Would you say no? Would you say, “Oh, well, I feel it’s my duty to overpay my taxes. It’s the way George Washington would have wanted it.”?
But apparently, that’s what the New York Times, the Clinton campaign, and the rest of the liberal media believes. By acting as though it is a “bombshell” to reveal that Donald Trump claimed a $916 million loss on his 1995 tax returns, they are operating under the assumption that Americans are so dumb and jealous that they’ll turn away from the Republican nominee in droves. How DARE he use the system to his advantage! The rest of us understand it’s our patriotic duty to send as much of our money to the federal government as we can possibly afford! Good Americans let the IRS keep it all.
There are a few aspects of this worth highlighting, but the silliest part is this: Donald Trump never sold himself as an innocent little angel. From the beginning of his campaign, he admitted using money to influence politicians, using regulatory loopholes to further his real estate empire, and using every tax break he could get his hands on. A major component of his pitch comes down to this: I know how to fix the system because I’ve been using it to get rich and powerful for decades! And now we’re supposed to be shocked and appalled?

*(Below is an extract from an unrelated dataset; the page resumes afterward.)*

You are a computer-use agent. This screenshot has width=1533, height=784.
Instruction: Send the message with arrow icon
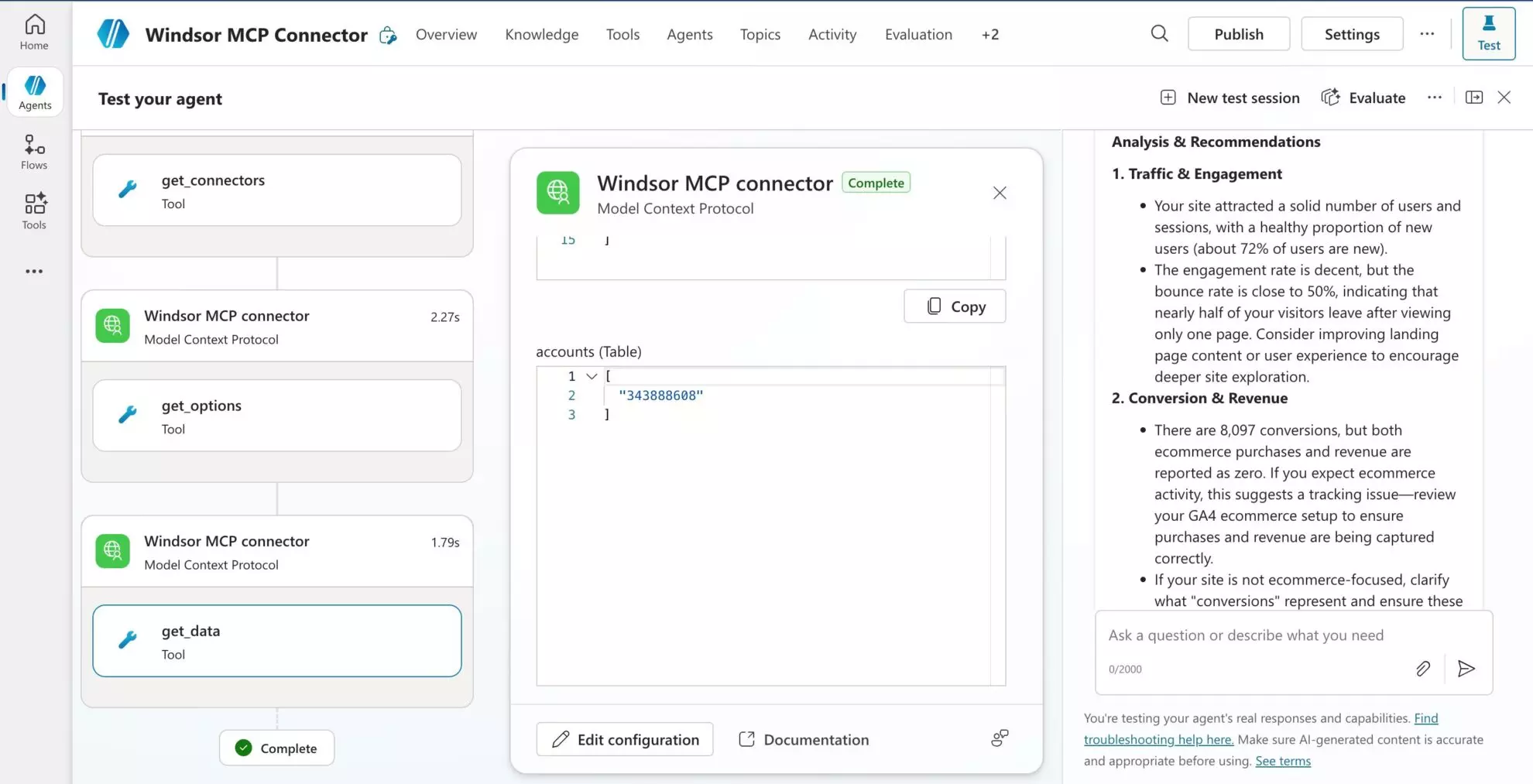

Second, Trump’s strategy was completely above board. From the Wall Street Journal:
The tax treatment of losses, bound to become a subject of national debate, is a typically noncontroversial feature of the income tax system. The government doesn’t pay net refunds when business owners lose money, but it lets taxpayers use those losses to smooth their tax payments as they make money. That reflects the fact that “the natural business cycle of a taxpayer may exceed 12 months,” according to a congressional report.
In other words, it may get under your skin, viscerally, to see a billionaire get away without paying federal income tax, but it makes no sense to hold it against Trump. If you feel the need to be angry at someone, direct your rage at the IRS.
There is also, hilariously, a Pot-Kettle situation here. According to Zero Hedge, Hillary Clinton claimed a $699,540 capital gains loss in 2015, using the very same “carryover” strategy that Trump used in 1995. Furthermore, The New York Times, which broke the Trump story, paid no income tax in 2014. Despite making a pre-tax profit of nearly $30 million that year, the Times got a TAX REFUND of $3.5 million.
This was meant to be the culmination of the Trump Tax Returns story that the Democratic Party has been pushing for the last six months. When you move past the headlines, though, it’s just another liberal illusion.